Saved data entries

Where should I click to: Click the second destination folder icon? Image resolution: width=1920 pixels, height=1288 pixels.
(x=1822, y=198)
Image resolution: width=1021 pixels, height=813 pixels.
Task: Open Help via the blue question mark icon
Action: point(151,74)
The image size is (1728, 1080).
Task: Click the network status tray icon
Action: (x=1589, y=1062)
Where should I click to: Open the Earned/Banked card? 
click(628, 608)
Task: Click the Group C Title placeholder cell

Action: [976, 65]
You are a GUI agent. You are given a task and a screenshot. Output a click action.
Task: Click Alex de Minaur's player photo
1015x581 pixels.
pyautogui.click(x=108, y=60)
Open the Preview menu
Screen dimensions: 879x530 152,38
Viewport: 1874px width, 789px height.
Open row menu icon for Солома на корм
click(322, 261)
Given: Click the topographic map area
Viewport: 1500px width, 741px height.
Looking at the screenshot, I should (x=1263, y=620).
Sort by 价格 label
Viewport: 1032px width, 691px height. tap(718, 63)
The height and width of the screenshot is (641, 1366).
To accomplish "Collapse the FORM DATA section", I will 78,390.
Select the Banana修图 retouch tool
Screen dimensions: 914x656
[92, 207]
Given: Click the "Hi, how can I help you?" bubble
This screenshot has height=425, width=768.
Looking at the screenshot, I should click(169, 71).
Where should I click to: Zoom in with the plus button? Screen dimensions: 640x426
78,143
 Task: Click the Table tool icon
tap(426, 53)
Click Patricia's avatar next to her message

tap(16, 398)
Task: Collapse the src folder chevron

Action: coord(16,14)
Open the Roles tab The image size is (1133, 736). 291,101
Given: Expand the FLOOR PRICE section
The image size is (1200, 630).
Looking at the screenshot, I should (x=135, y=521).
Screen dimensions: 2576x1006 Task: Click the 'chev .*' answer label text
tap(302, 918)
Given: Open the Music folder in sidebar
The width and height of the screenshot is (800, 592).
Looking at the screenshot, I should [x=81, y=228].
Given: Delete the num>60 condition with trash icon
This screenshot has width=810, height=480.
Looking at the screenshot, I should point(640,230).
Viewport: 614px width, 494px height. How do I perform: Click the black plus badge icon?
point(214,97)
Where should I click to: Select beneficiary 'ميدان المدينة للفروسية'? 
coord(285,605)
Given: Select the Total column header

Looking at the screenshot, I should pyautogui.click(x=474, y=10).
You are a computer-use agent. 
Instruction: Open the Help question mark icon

> **The task**
Consider the entries above and return each line with the string "agent".

> **Written solution**
You are a GUI agent. You are given a task and a screenshot. Output a click action.
You are a computer-use agent. 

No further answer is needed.